David Mathog at Caltech has AJAX working with DEC C. The warnings in
ajfmt.c are fixed, but the Henry Spencer library is broken by the
DEC C proposed changes. David is now working on NUCLEUS code.
Peter and Ian are looking into a possible editor (MSE, from Will
Gilbert at UNH) for EMBOSS.
3. Beta Release
The EMBnet node in Israel (INN at the Weizmann Institute) have provided
a report on their experiences with the beta release. Some of the issues
(program names, long qualifier names) were already addressed during the
EMBOSS workshop.
- Program names do not always imply what they do but there
are utilites like wossname to find the program you need, and program
groups for them to use.
- Qualifier names are long and cumbersome but can be shortened
as long as the remain unambigious. The "-help" output needs to be
changed to show the shortest possible names.
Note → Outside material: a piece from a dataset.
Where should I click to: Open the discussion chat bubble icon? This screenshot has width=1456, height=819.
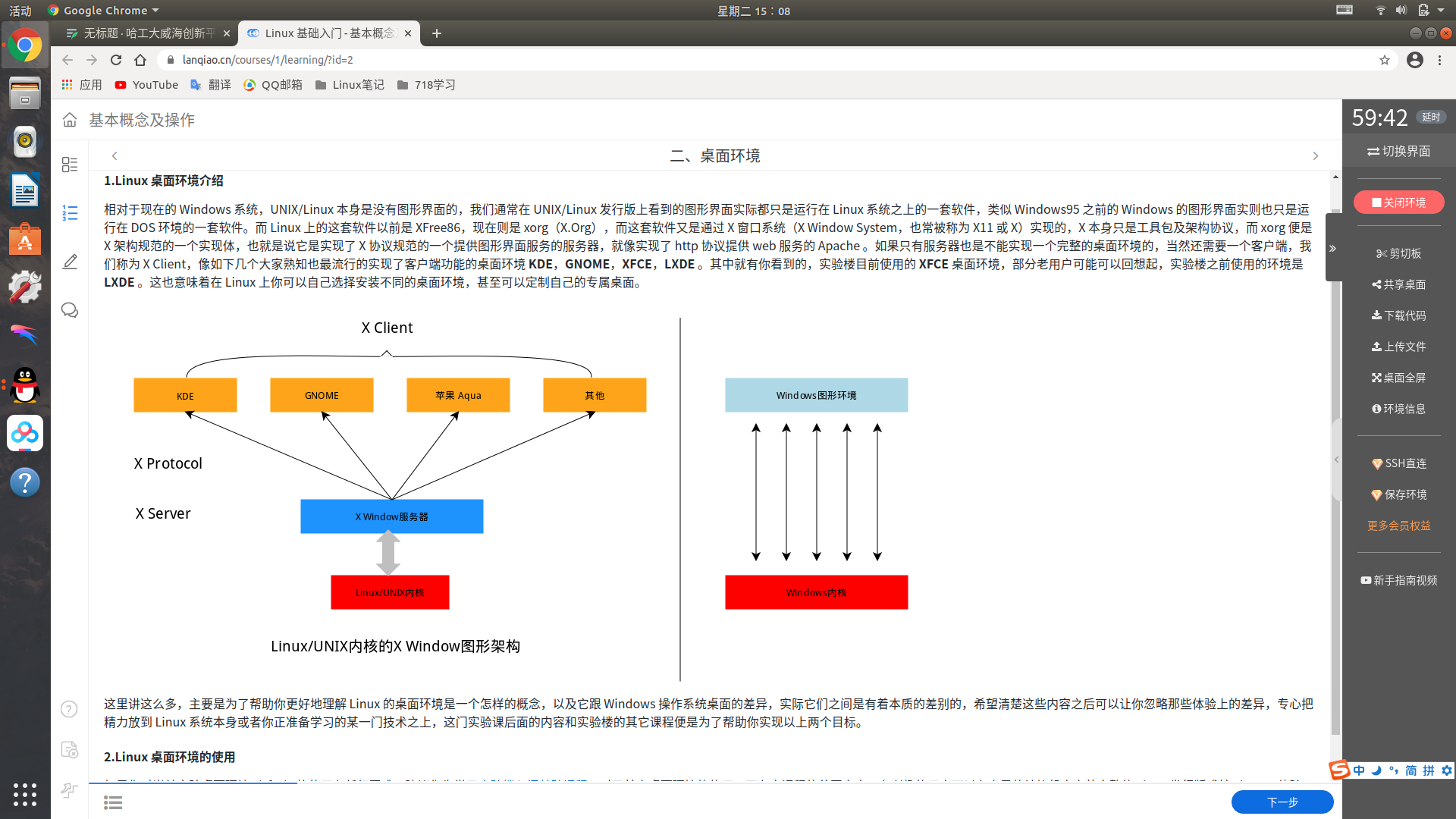pos(70,310)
- Short descriptions would be useful They are present, unless
"-auto" is used.
- The input format is not clear, e.g. one or more sequences
We need to review prompts for sequences, sets and streams.
- Information on how to specify graphics devices is needed
This is still under review, but does need to be cleared up.
- Programs do not always give a choice (or even state the default)
of various parameters These should be "optional" and the defaults
should appear where possible in the "-help" output.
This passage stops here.